◆ WORK REQUEST
Quote exactly and only this range of lines in the data below: the line that holds "You are a computer-use" to the line that holds "Click the first", both included.

◆ DATA FOR ANALYSIS
• • • •
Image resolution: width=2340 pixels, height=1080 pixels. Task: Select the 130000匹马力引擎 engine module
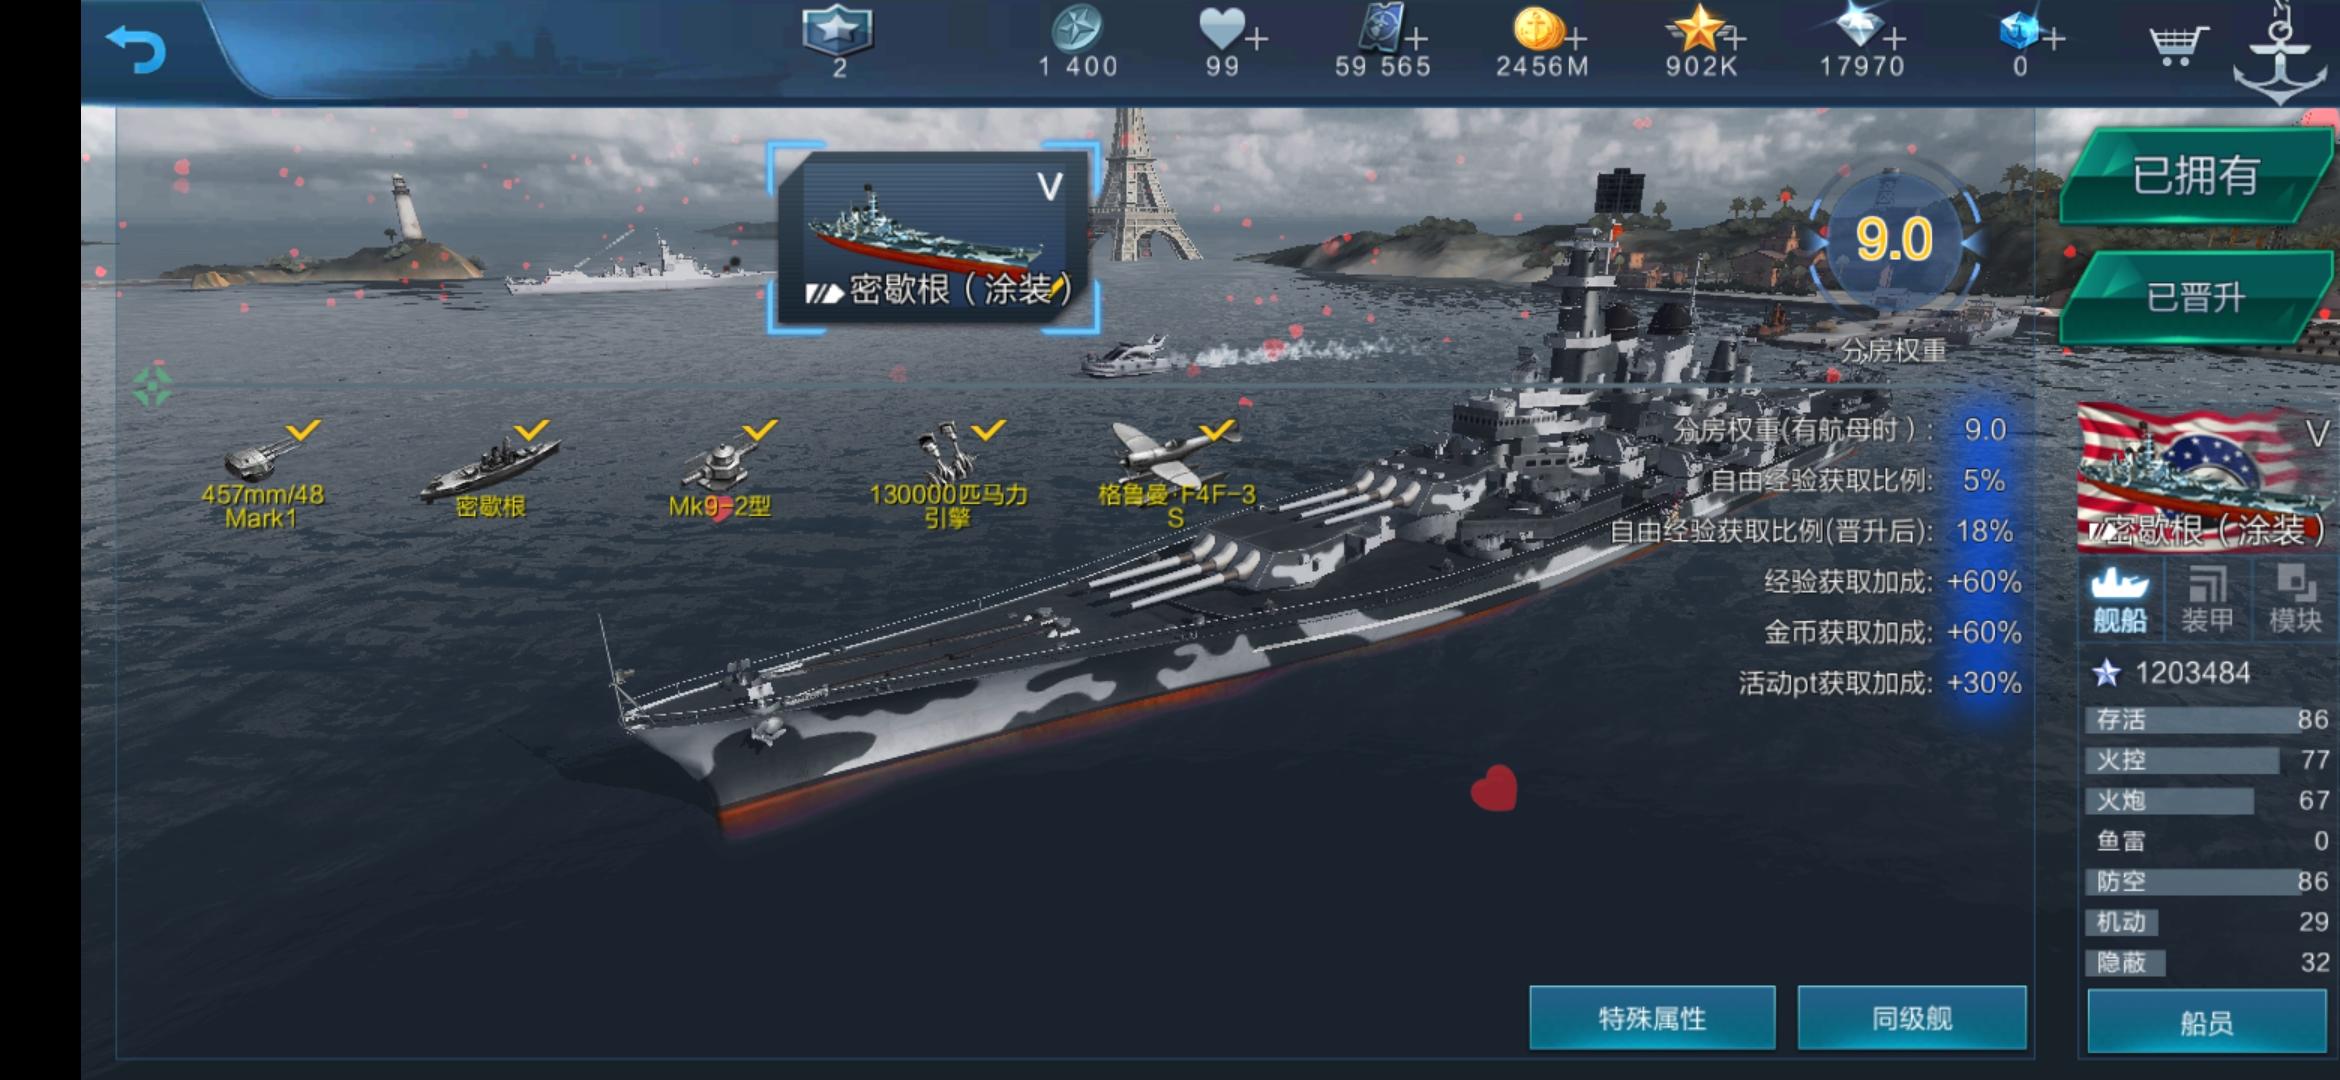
• • • •
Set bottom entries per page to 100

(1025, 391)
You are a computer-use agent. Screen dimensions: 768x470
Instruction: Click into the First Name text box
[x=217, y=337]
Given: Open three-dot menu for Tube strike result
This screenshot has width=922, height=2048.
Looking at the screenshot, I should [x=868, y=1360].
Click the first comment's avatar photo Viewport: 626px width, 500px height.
• • • •
◆ WRITTEN ANSWER
You are a computer-use agent. Screen dimensions: 768x470
Instruction: Click into the First Name text box
[x=217, y=337]
Given: Open three-dot menu for Tube strike result
This screenshot has width=922, height=2048.
Looking at the screenshot, I should [x=868, y=1360].
Click the first comment's avatar photo Viewport: 626px width, 500px height.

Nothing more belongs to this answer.